🤖 AI Summary
Real-time novel view synthesis (NVS) from single-view, narrow-baseline inputs remains hindered by computational inefficiency, model bloat, and reliance on explicit 3D reconstruction—especially on mobile devices.
Method: We propose a lightweight, end-to-end framework tailored for mobile deployment. It features a novel multi-stage training strategy and a compact multi-encoder/decoder architecture; introduces a learnable spatial transformation module to implicitly model 3D image warping; incorporates a parallel occlusion-aware inpainting mechanism for enhanced robustness; and integrates camera pose embeddings for conditional view synthesis.
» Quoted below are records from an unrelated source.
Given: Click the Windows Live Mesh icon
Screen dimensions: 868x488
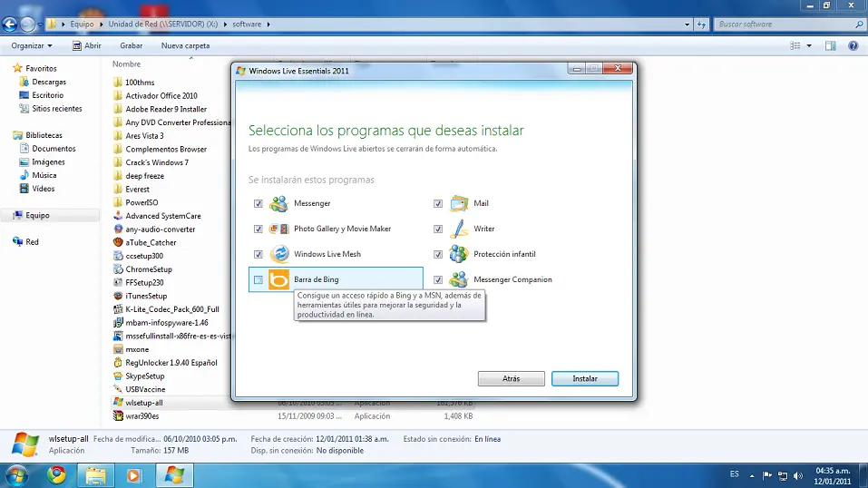Looking at the screenshot, I should [x=278, y=254].
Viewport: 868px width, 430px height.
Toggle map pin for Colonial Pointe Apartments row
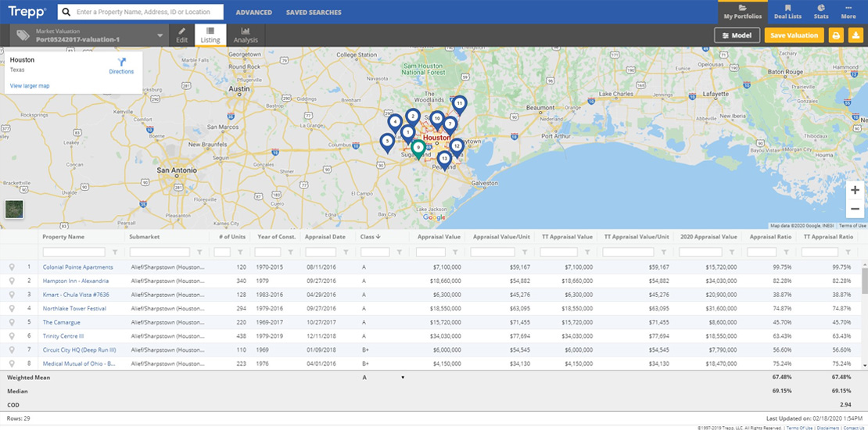pyautogui.click(x=13, y=267)
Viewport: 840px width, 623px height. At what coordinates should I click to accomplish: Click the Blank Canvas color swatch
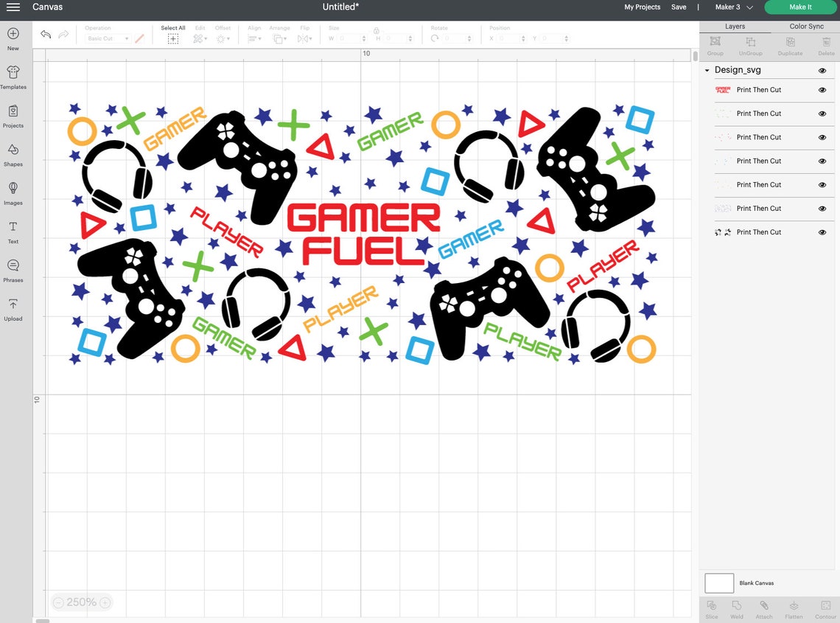[x=718, y=582]
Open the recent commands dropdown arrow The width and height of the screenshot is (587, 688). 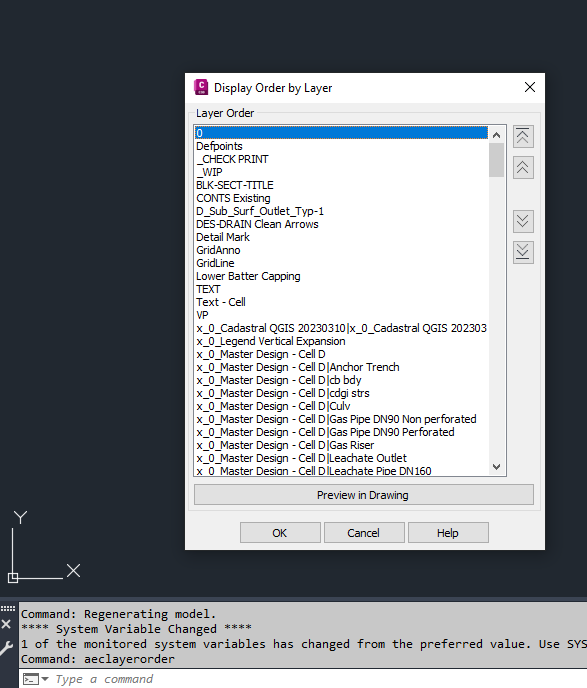pos(45,679)
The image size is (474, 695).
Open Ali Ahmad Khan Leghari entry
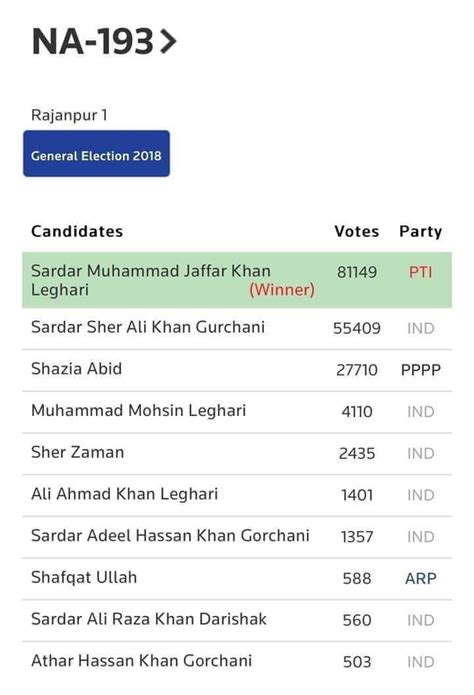click(x=237, y=495)
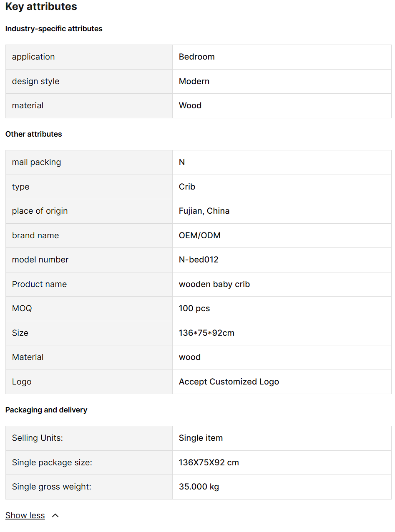Image resolution: width=395 pixels, height=532 pixels.
Task: Select the Industry-specific attributes subheading
Action: tap(54, 29)
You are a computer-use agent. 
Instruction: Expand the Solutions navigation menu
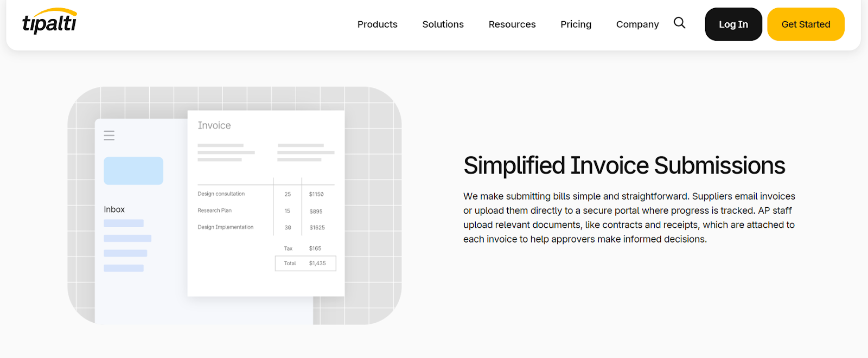(443, 24)
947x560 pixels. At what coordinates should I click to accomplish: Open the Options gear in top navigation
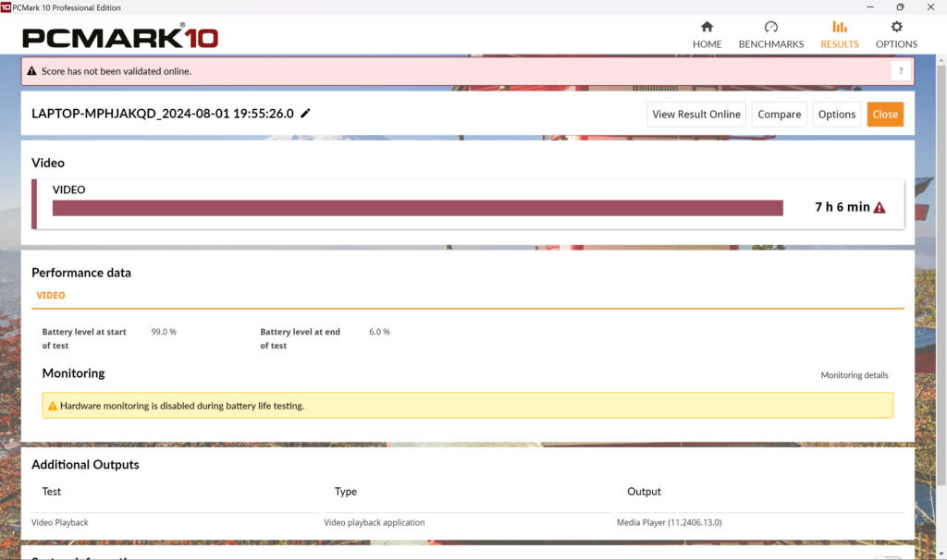click(x=896, y=28)
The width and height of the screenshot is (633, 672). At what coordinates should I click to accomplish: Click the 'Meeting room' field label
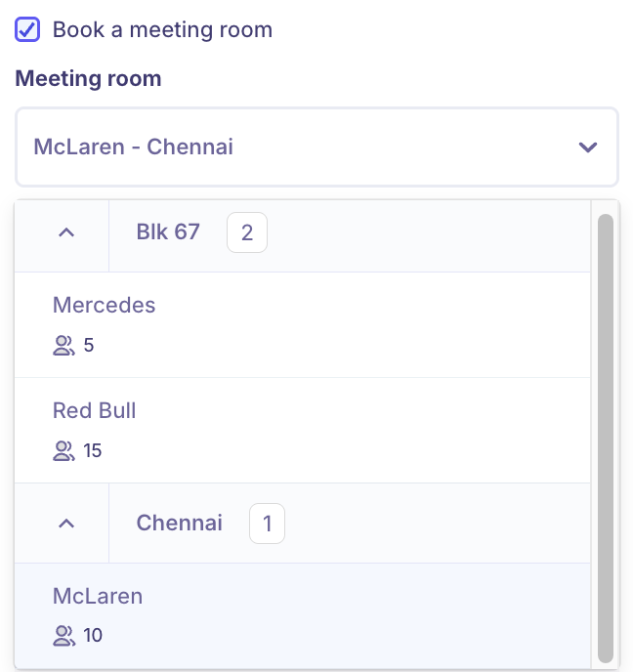(x=88, y=79)
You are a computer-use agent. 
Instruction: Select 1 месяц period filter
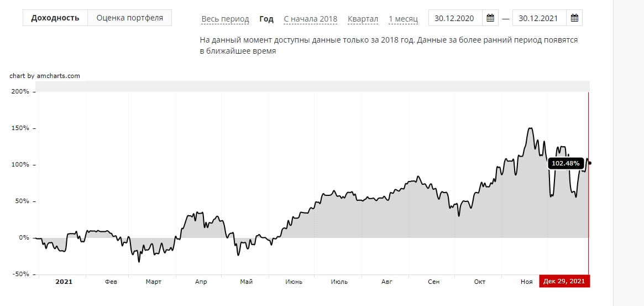pos(403,19)
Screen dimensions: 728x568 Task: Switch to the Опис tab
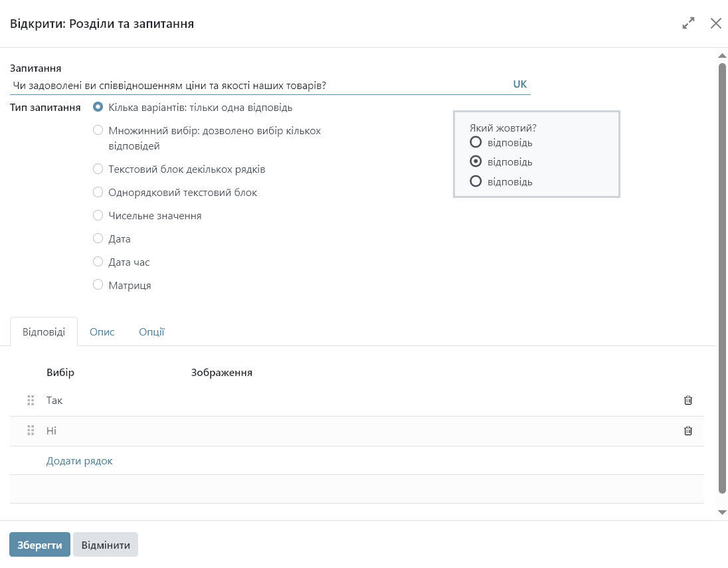click(x=102, y=332)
Contribution/Results: Trained on a subset of Open Images, our method surpasses state-of-the-art approaches: it achieves a 10× speedup in inference latency, reduces memory footprint by 6%, and delivers >30 FPS real-time performance on the Samsung Tab 9+, marking the first demonstration of high-quality, efficient narrow-baseline NVS on commodity mobile hardware.
📝 Abstract
Single-view novel view synthesis (NVS) is a notorious problem due to its ill-posed nature, and often requires large, computationally expensive approaches to produce tangible results. In this paper, we propose CheapNVS: a fully end-to-end approach for narrow baseline single-view NVS based on a novel, efficient multiple encoder/decoder design trained in a multi-stage fashion. CheapNVS first approximates the laborious 3D image warping with lightweight learnable modules that are conditioned on the camera pose embeddings of the target view, and then performs inpainting on the occluded regions in parallel to achieve significant performance gains. Once trained on a subset of Open Images dataset, CheapNVS outperforms the state-of-the-art despite being 10 times faster and consuming 6% less memory. Furthermore, CheapNVS runs comfortably in real-time on mobile devices, reaching over 30 FPS on a Samsung Tab 9+.